### Work instruction
Please start at the first line of the records beneath and quote each line exactly, ending with the line containing "Given: Click the".

------------------------------------------------------------

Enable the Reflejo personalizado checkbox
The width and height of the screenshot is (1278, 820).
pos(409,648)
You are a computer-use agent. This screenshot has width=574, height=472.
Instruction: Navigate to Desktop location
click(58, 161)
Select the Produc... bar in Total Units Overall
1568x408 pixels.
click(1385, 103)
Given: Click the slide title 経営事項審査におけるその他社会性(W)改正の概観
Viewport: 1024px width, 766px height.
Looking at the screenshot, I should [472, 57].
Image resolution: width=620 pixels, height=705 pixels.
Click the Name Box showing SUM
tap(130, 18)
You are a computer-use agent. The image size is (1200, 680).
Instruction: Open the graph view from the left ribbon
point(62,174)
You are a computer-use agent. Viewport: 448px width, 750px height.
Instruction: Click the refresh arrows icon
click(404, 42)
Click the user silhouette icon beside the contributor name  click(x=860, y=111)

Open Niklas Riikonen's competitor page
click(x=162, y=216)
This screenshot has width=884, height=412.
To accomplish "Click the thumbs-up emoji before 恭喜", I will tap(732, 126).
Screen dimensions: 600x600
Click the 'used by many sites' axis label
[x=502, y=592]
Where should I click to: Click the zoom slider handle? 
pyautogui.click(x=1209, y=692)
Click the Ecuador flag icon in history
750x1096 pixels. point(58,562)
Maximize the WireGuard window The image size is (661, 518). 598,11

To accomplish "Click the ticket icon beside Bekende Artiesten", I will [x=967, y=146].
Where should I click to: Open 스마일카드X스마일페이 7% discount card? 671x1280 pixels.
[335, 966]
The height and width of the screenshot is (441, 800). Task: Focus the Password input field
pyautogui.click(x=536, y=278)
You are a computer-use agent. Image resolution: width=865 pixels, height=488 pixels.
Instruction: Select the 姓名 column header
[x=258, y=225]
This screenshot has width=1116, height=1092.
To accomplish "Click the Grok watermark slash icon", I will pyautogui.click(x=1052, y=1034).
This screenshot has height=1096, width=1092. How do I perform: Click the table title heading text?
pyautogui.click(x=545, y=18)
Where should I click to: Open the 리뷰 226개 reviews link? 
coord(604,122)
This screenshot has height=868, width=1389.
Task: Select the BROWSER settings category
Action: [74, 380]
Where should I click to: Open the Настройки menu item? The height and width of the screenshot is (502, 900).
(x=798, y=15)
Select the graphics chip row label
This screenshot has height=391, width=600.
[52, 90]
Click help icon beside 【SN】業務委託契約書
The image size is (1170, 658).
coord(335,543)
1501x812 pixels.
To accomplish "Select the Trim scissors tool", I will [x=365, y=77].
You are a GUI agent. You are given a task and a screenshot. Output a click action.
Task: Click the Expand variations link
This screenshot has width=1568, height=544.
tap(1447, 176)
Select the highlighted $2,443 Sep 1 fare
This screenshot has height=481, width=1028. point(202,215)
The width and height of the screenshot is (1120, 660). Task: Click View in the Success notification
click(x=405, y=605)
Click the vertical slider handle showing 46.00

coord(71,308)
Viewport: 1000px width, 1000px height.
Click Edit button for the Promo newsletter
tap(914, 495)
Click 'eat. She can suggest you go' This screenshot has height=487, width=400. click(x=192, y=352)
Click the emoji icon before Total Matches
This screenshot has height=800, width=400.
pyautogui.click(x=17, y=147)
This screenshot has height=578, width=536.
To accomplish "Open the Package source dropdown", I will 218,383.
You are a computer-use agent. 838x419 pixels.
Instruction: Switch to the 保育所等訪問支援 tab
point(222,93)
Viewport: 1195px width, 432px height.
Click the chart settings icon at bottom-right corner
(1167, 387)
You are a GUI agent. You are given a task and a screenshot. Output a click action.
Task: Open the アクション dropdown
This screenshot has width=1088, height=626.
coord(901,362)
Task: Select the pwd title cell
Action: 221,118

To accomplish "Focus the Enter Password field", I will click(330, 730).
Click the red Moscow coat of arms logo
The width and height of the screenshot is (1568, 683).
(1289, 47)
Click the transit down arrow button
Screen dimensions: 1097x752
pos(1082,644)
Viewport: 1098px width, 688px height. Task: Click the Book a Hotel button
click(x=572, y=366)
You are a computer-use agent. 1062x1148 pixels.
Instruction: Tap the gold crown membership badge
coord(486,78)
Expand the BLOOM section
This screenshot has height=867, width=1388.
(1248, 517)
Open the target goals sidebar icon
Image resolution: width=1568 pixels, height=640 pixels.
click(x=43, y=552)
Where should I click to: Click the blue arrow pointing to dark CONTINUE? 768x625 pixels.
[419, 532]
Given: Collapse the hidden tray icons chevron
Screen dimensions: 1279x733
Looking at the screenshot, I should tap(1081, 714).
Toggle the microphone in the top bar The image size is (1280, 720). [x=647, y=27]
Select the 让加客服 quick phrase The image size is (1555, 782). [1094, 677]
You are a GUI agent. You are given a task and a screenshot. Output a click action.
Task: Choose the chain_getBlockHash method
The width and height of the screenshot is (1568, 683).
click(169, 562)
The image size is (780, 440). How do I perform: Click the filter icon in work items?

------------------------------------------------------------

### Reply to the exercise
Enable the Reflejo personalizado checkbox
The width and height of the screenshot is (1278, 820).
pos(409,648)
You are a computer-use agent. This screenshot has width=574, height=472.
Instruction: Navigate to Desktop location
click(58, 161)
Select the Produc... bar in Total Units Overall
1568x408 pixels.
click(1385, 103)
Given: Click the slide title 経営事項審査におけるその他社会性(W)改正の概観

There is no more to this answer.